━━━ Provided entries ━━━

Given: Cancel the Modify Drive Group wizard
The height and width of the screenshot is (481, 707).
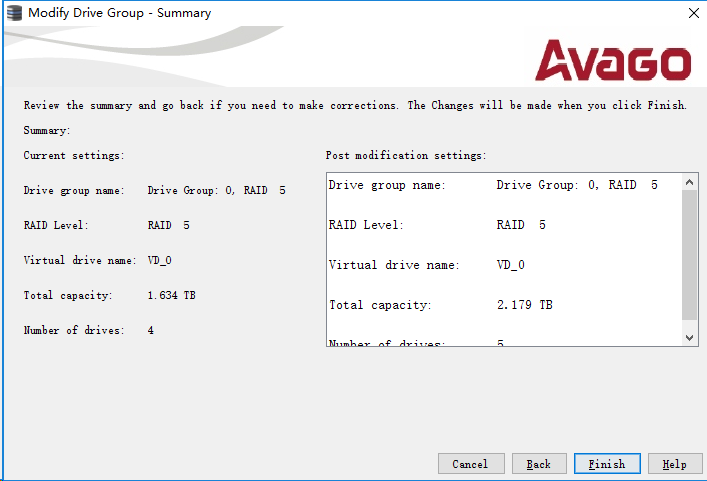Looking at the screenshot, I should click(470, 464).
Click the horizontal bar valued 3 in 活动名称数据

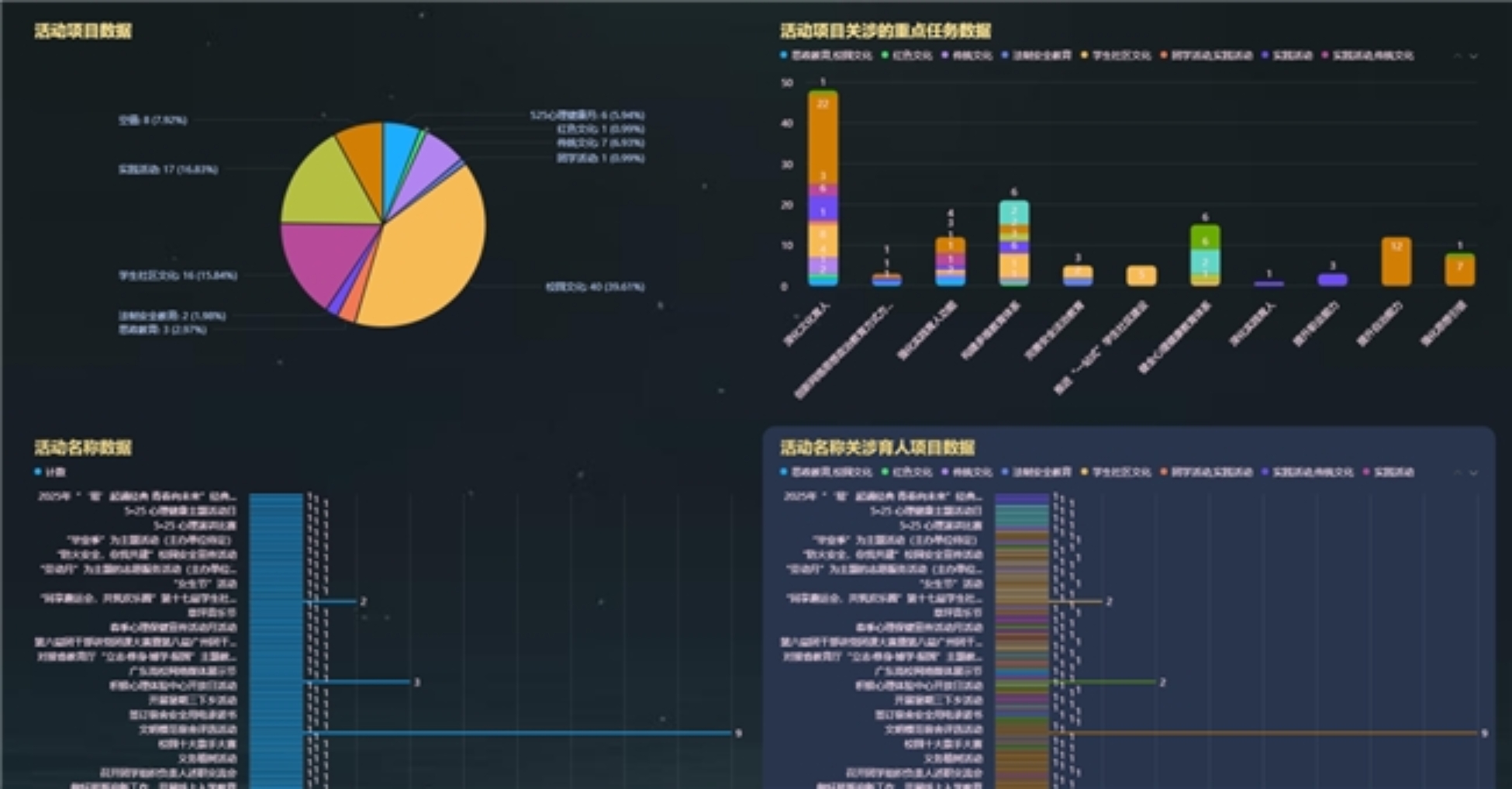tap(357, 683)
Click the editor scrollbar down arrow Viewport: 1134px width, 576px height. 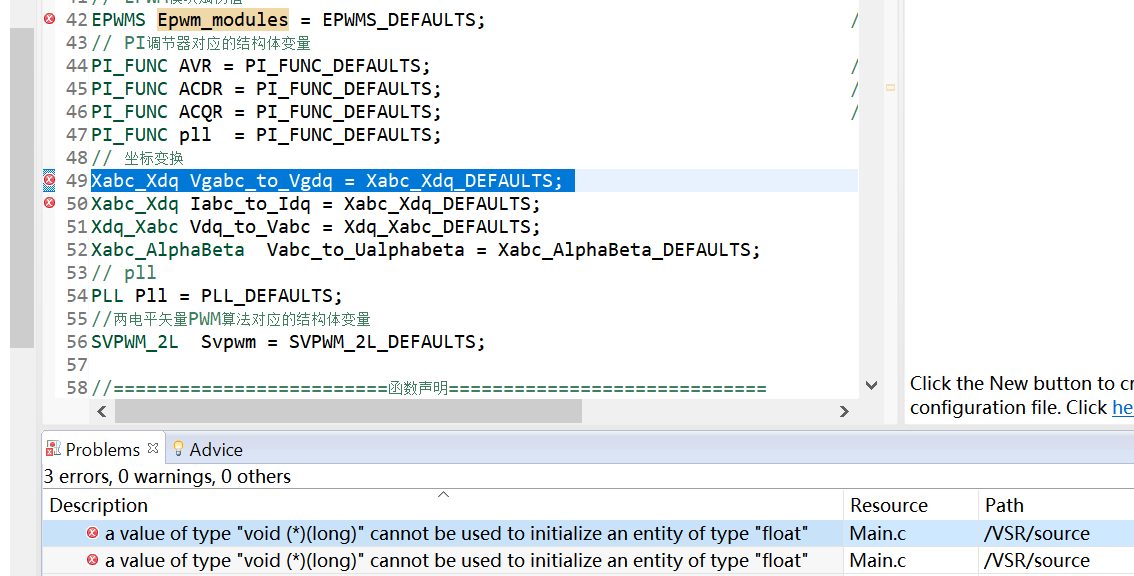pyautogui.click(x=871, y=384)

━━━

What you will do: Substitute "vertical bar" for "horizontal bar" in the records, starting at the beginning and ending at the line that contains "tap(357, 683)", and write out those lines otherwise unchanged. Leave the pictures out of your answer.

Full solution:
Given: Cancel the Modify Drive Group wizard
The height and width of the screenshot is (481, 707).
Looking at the screenshot, I should click(470, 464).
Click the vertical bar valued 3 in 活动名称数据

tap(357, 683)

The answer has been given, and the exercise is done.